RECORD EXCERPTS START

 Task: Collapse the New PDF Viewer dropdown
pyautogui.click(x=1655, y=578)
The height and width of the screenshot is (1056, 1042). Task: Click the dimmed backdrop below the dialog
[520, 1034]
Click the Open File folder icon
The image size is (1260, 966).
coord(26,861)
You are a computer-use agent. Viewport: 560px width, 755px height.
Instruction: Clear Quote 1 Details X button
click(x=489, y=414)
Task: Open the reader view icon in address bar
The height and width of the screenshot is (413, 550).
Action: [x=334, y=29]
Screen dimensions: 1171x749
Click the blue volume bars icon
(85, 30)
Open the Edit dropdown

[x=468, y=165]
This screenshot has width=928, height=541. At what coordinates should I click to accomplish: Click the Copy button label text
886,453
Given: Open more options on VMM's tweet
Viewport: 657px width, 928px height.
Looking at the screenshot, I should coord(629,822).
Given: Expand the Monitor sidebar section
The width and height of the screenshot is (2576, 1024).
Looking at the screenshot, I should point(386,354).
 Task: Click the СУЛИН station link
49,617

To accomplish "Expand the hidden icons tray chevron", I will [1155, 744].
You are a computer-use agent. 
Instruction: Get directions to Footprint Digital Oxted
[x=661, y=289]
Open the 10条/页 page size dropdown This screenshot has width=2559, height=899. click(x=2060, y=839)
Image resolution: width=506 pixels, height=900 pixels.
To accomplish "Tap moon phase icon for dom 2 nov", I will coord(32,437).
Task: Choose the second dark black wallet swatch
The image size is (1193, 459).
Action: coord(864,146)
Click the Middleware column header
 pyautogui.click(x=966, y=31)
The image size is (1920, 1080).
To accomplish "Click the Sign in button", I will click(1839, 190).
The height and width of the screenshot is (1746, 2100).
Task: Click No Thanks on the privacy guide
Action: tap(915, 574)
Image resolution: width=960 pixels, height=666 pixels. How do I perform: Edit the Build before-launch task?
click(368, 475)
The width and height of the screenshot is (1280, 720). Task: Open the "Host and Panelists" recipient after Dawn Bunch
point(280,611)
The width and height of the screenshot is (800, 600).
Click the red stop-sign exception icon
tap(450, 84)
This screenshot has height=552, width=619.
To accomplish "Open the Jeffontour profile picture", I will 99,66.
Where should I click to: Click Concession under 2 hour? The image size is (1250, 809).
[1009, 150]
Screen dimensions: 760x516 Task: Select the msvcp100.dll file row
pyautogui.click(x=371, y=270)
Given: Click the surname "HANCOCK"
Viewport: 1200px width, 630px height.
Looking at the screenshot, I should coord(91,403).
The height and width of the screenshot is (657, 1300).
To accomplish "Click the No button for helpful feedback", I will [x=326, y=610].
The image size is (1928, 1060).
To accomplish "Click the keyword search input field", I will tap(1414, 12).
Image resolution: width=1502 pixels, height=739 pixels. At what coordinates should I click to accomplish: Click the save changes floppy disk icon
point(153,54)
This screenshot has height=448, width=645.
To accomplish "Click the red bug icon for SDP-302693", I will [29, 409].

RECORD EXCERPTS END

• [EXERCISE]:
Read through the data above. Report each line that has the word "Expand".

• [THE ANSWER]:
Given: Expand the Monitor sidebar section
To accomplish "Expand the hidden icons tray chevron", I will [1155, 744].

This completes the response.